-- Opening Marker --

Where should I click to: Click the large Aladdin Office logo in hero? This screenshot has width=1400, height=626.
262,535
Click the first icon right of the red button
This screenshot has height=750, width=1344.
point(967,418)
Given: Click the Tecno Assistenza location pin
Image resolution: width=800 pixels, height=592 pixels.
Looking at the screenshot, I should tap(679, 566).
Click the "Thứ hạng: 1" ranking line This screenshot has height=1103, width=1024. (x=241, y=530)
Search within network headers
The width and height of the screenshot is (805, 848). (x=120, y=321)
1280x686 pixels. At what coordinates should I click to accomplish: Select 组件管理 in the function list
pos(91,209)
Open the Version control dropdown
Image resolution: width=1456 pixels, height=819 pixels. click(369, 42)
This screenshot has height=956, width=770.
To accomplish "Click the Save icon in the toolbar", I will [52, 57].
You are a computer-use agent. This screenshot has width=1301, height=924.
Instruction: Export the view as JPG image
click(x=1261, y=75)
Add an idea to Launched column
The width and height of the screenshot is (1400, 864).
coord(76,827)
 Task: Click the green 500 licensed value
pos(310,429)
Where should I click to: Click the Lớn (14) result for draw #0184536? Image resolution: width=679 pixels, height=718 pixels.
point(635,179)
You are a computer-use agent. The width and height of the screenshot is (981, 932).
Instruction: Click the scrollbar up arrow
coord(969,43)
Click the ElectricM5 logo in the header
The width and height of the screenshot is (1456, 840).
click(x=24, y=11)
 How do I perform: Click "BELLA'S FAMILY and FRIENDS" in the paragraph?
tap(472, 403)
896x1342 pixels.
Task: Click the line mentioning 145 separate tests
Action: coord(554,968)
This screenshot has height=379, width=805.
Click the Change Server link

-- Closing Marker --

Aim of the task - Look through the entries above, and wherever a line holds the string "agent", copy it.

Expected answer -
You are a computer-use agent. This screenshot has width=1301, height=924.
You are a computer-use agent. The width and height of the screenshot is (981, 932).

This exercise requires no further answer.